::: DATA TO EXAMINE

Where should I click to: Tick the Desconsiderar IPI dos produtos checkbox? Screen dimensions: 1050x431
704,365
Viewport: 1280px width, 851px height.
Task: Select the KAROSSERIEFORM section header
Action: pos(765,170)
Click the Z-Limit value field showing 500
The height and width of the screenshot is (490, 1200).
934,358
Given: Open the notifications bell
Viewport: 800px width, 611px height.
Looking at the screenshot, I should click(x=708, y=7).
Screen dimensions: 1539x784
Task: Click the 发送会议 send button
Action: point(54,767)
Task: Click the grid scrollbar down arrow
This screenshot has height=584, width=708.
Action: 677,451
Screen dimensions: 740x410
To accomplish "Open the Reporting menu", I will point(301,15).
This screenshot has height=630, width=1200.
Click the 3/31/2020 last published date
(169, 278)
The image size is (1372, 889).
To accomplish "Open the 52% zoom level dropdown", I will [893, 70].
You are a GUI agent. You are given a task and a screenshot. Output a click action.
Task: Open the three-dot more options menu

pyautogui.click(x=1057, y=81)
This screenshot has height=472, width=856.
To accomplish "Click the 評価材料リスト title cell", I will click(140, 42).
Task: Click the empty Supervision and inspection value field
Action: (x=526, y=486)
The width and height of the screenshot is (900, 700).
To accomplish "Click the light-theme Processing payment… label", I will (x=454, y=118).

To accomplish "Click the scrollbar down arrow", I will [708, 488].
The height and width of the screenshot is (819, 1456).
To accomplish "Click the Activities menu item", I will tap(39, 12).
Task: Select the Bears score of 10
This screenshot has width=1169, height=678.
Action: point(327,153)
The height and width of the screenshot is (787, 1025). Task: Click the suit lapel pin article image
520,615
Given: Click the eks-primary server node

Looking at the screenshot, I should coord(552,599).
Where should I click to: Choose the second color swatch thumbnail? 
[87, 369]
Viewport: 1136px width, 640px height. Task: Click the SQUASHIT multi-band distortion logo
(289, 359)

::::::

◆ YOUR OBJECTIVE
Output a faithful copy of every entry, keeping each line as written.

◆ SOLUTION FOR THIS TASK
Where should I click to: Tick the Desconsiderar IPI dos produtos checkbox? Screen dimensions: 1050x431
704,365
Viewport: 1280px width, 851px height.
Task: Select the KAROSSERIEFORM section header
Action: pos(765,170)
Click the Z-Limit value field showing 500
The height and width of the screenshot is (490, 1200).
934,358
Given: Open the notifications bell
Viewport: 800px width, 611px height.
Looking at the screenshot, I should click(x=708, y=7).
Screen dimensions: 1539x784
Task: Click the 发送会议 send button
Action: point(54,767)
Task: Click the grid scrollbar down arrow
This screenshot has height=584, width=708.
Action: 677,451
Screen dimensions: 740x410
To accomplish "Open the Reporting menu", I will point(301,15).
This screenshot has height=630, width=1200.
Click the 3/31/2020 last published date
(169, 278)
The image size is (1372, 889).
To accomplish "Open the 52% zoom level dropdown", I will [893, 70].
You are a GUI agent. You are given a task and a screenshot. Output a click action.
Task: Open the three-dot more options menu

pyautogui.click(x=1057, y=81)
This screenshot has height=472, width=856.
To accomplish "Click the 評価材料リスト title cell", I will click(140, 42).
Task: Click the empty Supervision and inspection value field
Action: (x=526, y=486)
The width and height of the screenshot is (900, 700).
To accomplish "Click the light-theme Processing payment… label", I will (x=454, y=118).

To accomplish "Click the scrollbar down arrow", I will [708, 488].
The height and width of the screenshot is (819, 1456).
To accomplish "Click the Activities menu item", I will tap(39, 12).
Task: Select the Bears score of 10
This screenshot has width=1169, height=678.
Action: point(327,153)
The height and width of the screenshot is (787, 1025). Task: Click the suit lapel pin article image
520,615
Given: Click the eks-primary server node

Looking at the screenshot, I should coord(552,599).
Where should I click to: Choose the second color swatch thumbnail? 
[87, 369]
Viewport: 1136px width, 640px height. Task: Click the SQUASHIT multi-band distortion logo
(289, 359)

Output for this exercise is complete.